19 Experimental Design

  • Randomized Control Trials (RCT) or Experiments have always been and are likely to continue in the future to be the holy grail of causal inference, because of
    • unbiased estimates

    • elimination of confounding factors on average (covariate imbalance is always possible. Hence, you want to do Rerandomization to achieve platinum standard set by (Tukey 1993))

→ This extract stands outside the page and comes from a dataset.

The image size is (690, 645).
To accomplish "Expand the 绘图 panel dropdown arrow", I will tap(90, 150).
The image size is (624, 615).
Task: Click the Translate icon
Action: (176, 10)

  • RCT means you have two group treatment (or experimental) gorp and control group. Hence, as you introduce the treatment (your exogenous variable) to the treatment group, the only expected difference in the outcomes of the two group should be due to the treatment.
  • Subjects from the same population will be randomly assigned to either treatment or control group. This random assignment give us the confidence that changes in the outcome variable will be due only the treatment, not any other source (variable).
  • It can be easier for hard science to have RCT because they can introduce the treatment, and have control environments. But it’s hard for social scientists because their subjects are usually human, and some treatment can be hard to introduce, or environments are uncontrollable. Hence, social scientists have to develop different tools (Quasi-experimental) to recover causal inference or to recreate the treatment and control group environment.
  • With RCT, you can easily establish internal validity
  • Even though random assignment is not the same thing as ceteris paribus (i.e., holding everything else constant), it should have the same effect (i.e., under random manipulation, other things equal can be observed, on average, across treatment and control groups).

Selection Problem

Assume we have

  • binary treatment \(D_i =(0,1)\)

  • outcome of interest \(Y_i\) for individual \(i\)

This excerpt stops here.